EXCERPTED PASSAGE =
= = = =

One of the things I find enormously satisfying about foreign movies is the details they provide, often incidental to the story, about daily life in other parts of the world. Take this little comedy-drama, set in the city of Mumbai (formerly Bombay) but nothing like the all-singing, all-dancing, all-night Bollywood spectacles that may come to mind when you think of Indian cinema. It seems that in this most densely overpopulated of cities, a brisk business is done in delivering lunches to office workers. Intermediaries called dabbawalas collect the lunches—in metal pails comprised of four interlocking segments—from restaurants all around the city and route them to their locations by train, repeating the intricate process later in the day to return the empty pails. The process is shown under the opening credits of The Lunchbox, and it’s a marvel of efficiency: I would never want to live in Mumbai, but it’s fascinating to see how the people who do adapt to its pressures.

This system is also used to deliver hot food from a worker’s home, and we see it employed by Ila (Nimrat Kaur), a housewife who is hoping to regain her husband’s lagging attention with special recipes she is getting from the older woman who lives in the apartment upstairs.

But as famously reliable as the dabbawalas are, in this case they make a mistake and deliver her lovingly prepared dishes to Saajan (Indian star Irrfan Khan—you may recognize him as the police inspector questioning the young hero of Slumdog Millionaire, or as the adult Pi in Life of Pi). Preparing to take early retirement after 35 years at an insurance company desk (think of Jack Lemmon in The Apartment if he hadn’t met Shirley MacLaine), Saajan is a loner who won’t be missed by his co-workers. But the unexpected feast sparks something in him that has been empty since his wife died, and he begins a communication by note with the unknown cook whose food continues to arrive on his desk every day.

From there, The Lunchbox goes where you might expect it to go, as the two correspondents tend to needs the other hasn’t quite realized were going unfulfilled. Delicately written and directed by first-time filmmaker Ritesh Batra, it displays a gentle wisdom that keeps you watching even when it looks like it might sink into an unlikely happy ending: You sense it will steer clear of that, and so it does, taking these characters to a different happy place which we can believe in. The film’s unhurried pace may vex some, but only those who haven’t learned to relish the details.

= = = =

EXTRACTED INFORMATION =
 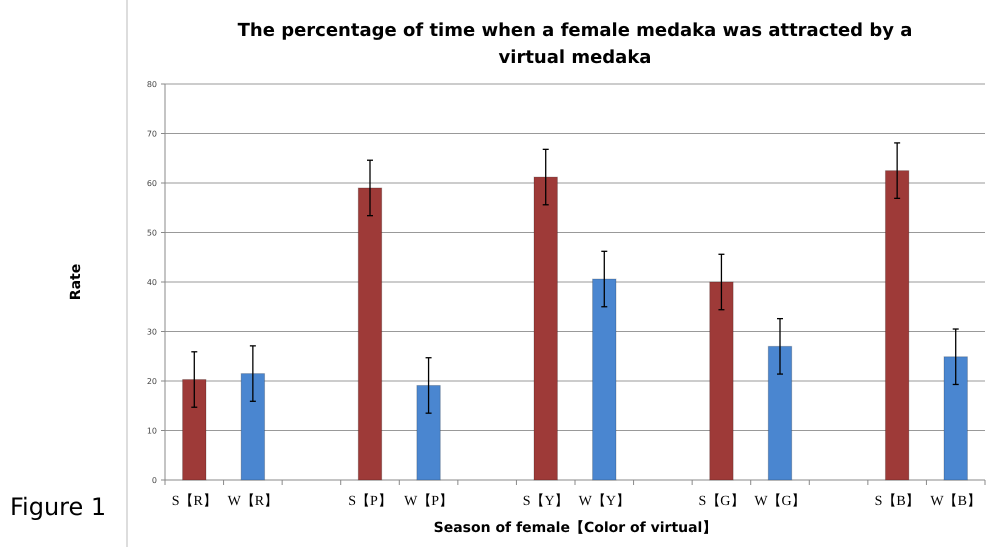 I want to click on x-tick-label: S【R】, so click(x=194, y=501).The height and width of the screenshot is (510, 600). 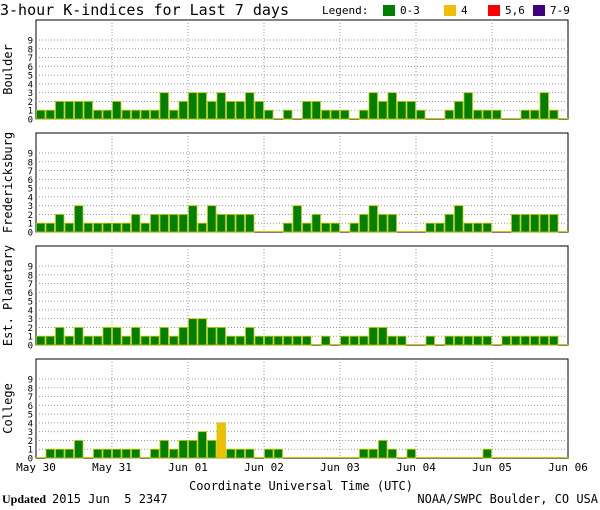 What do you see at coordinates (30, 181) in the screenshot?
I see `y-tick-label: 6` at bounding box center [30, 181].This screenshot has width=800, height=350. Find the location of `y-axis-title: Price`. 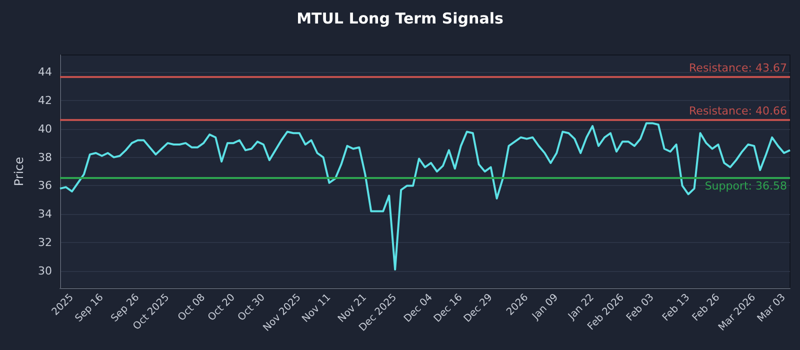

= = = =

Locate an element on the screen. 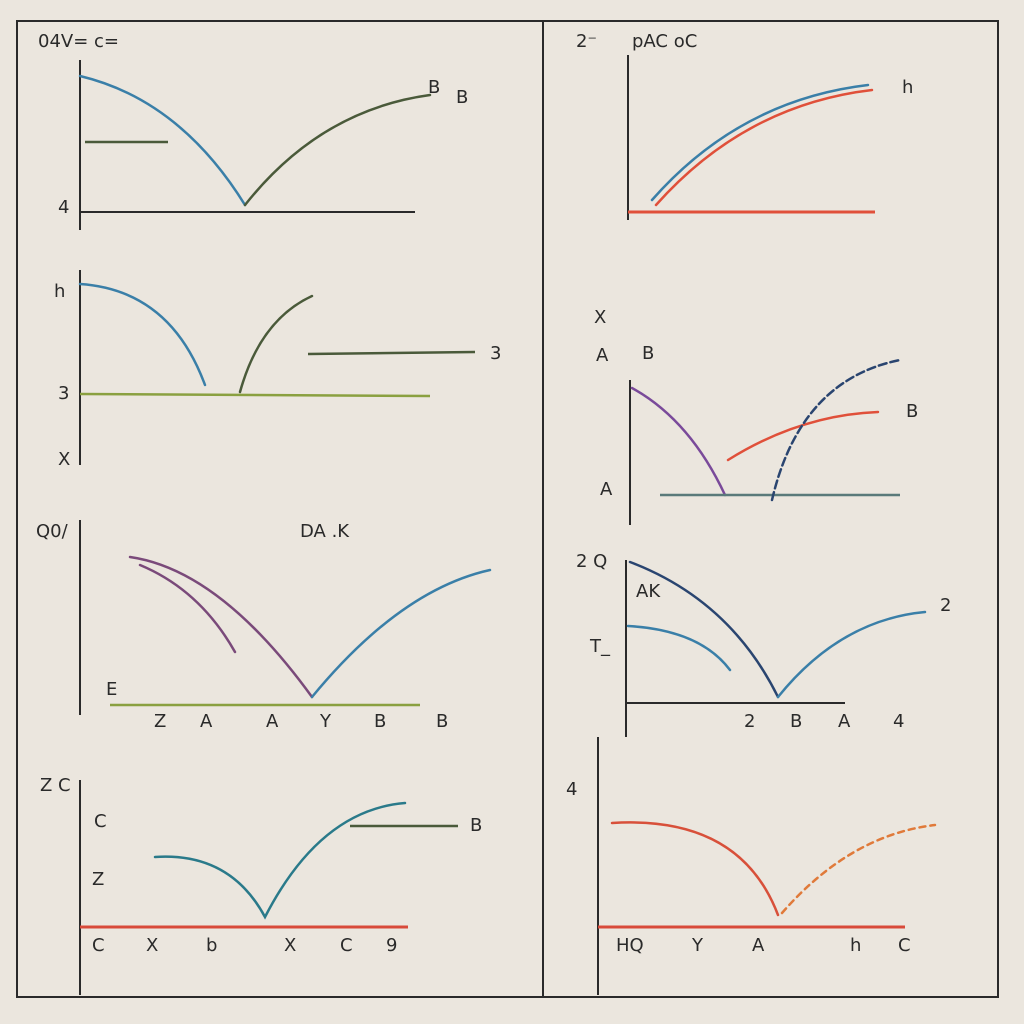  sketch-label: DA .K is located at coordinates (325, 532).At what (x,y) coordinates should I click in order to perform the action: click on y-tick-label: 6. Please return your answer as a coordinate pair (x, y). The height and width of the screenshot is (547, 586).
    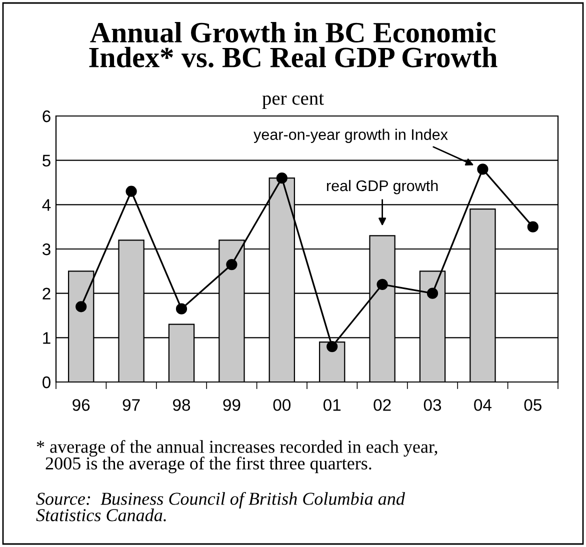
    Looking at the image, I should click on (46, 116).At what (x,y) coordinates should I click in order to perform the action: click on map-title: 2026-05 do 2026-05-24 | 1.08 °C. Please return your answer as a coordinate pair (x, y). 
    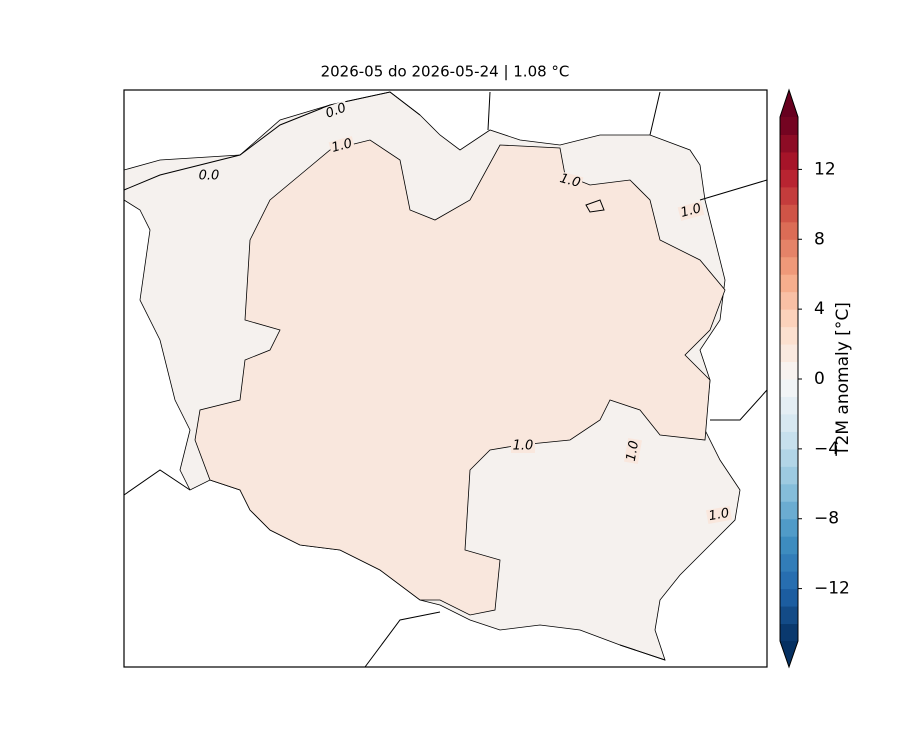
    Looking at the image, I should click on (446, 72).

= = = =

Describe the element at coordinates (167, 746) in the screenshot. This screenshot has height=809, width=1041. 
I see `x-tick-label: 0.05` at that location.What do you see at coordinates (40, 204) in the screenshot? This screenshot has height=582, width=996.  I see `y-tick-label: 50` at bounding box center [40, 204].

= = = =

PROBLEM REQUIREMENTS =
According to the film review, why does Ila prepare special dishes for her husband's lunch, and where do the recipes come from? Answer in one to three sentences.

TASK RESULT =
Ila prepares special dishes in the hope of regaining her husband's lagging attention. She gets the recipes from the older woman who lives in the apartment upstairs.